また、アメリカのメガファンドが続々とヨーロッパに投資しているのも直近の傾向としてあります。競合が増えてバリュエーションが高止まりするため、我々にとっては脅威となりますし、誰もがリモートでピッチ(売り込み)を行い、起業家にバーチャルで会える状況では、ローカルを軸に情報の非対称性を武器にする従来のVCの戦い方では通用しない可能性があり、VCのビジネスモデルや投資スタイルも変わっていくものと思います。
村岡 それは刺激的な話ですね。日本のVCはいまだにローカル・ビジネスとして活動しています。日本のVCが情報の非対称性で戦う背景の一つには、日本の言語やカルチャーの障壁があるとされていますが、そもそもグローバルなメガファンドを引き付けるだけのバリューが生み出せていないとすれば問題ですね。
宗原 ただ、完全にリモートで投資判断が可能かどうかは未だに疑問があります。アーリーステージ投資では、テクノロジーやビジネスモデルではなく、マーケットが変化しても柔軟に戦える起業家、チームかどうかという、人のデューデリジェンスが最も重要になります。これまでは一緒に食事をしたり、プライベートな話をしながら、長期的に付き合っていける相手かどうか見極めていましたが、リモートで何回か話しただけで、それが可能なのかはまだ自信を持っていません。
新國 リモート環境では、明確なジョブディスクリプション(職務記述書)が不可欠です。日本企業ではこれまで、飲み会や職場での雑談で落ちているボールを拾ってさばいていた部分があったのですが、それがなくなると、それぞれの役割を明確に定義しないといけません。ただ、オペレーションを回す組織はそれでいいとしても、プロフェッショナルで個人の裁量や判断の自由度が高い組織ではうまくいかない可能性があります。パートナーやマネジャーの背中を直接見て、横で働いて助言を受けながら、新しいメンバーは学んでいきます。我々の中長期的な課題は、異なる国やバックグラウンドのカルチャーを保ちながらコラボレーションできるチームをつくり、グローバルで投資を実行する組織をつくることですが、リモート環境でのカルチャーを含めた組織づくりには難しさも感じます。
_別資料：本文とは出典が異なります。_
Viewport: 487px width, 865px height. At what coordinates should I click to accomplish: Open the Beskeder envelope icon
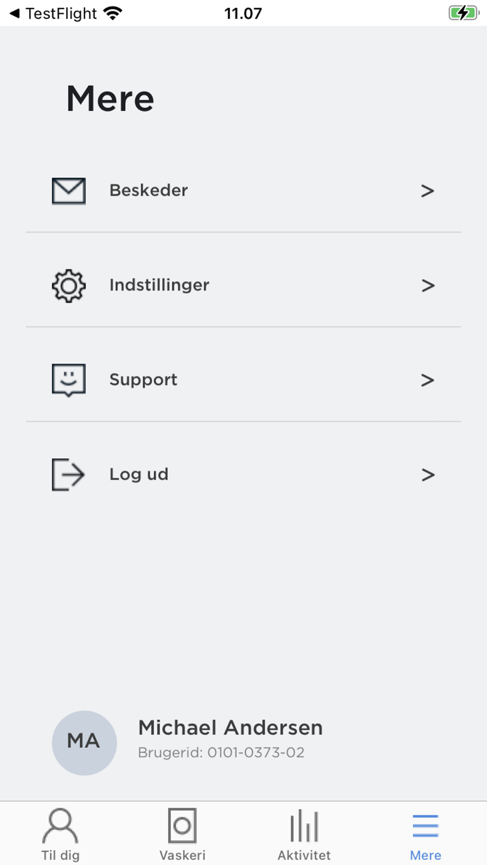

村岡 同感です。IGPIでは、異なるバックグランドやスキルの人間が集まってお互いに補完しながら進めるすり合わせ型のプロジェクトが多いので、一人一人のジョブディスクリプションを明確に決めきれなかったり、決めきらない方がよい場合もあります。リアルベースのコミュニケーションの場がないと、イノベーションの効果が落ちるので、そこはリモートとリアルの組み合わせで工夫して対応しないといけないですね。
疑う余地なきトラストレス社会を構築し、デジタルで進化する北欧バルト地域
村岡 現地に住んでみて、北欧バルト地域が先進的だと思う点はありますか。また、その根っこはどこにあるのでしょうか。
新國 面白いのが、フィンランドの政府系Climate Fundのホームページを見ると、CEO以下主要役員の電話番号が公開されていることです。我々のチーム内でも全員の電話番号をホームページに載せようという意見が出たりします。これは日本やアメリカにはない習慣ですが、おそらく、天然資源など乏しい中で少ない人材をどう活用するかを考えざるをえない国の事情が背景にあると思います。裏切り行為をすればお互いに効率が悪くなるだけ。トラスト(信頼)ベースでまずやってみよう、と。だから、トランスペアレンシー(透明性)を大事にする価値観になるのだと思います。
宗原 トランスペアレンシーとトラストは私も重要な要素だと感じています。ただし、みんな良い人だから信頼するというよりも、システムやテクノロジーでトラストを確保し、そこに人材を割かないのが特徴です。たとえば、フィンランドのトラム(路上電車)には基本的に改札機がありません。デジタルでチケットを購入して乗るのが前提で、時折入るチェック時にチケットを提示できなければ罰金を払う。そうすれば、駅ごとにチェックする人を置かなくてよいし、自動化もしやすいのです。この地域でブロックチェーンとの親和性が高いのも、仕組みでトラストを醸成する考え方が根強いているからだと思います。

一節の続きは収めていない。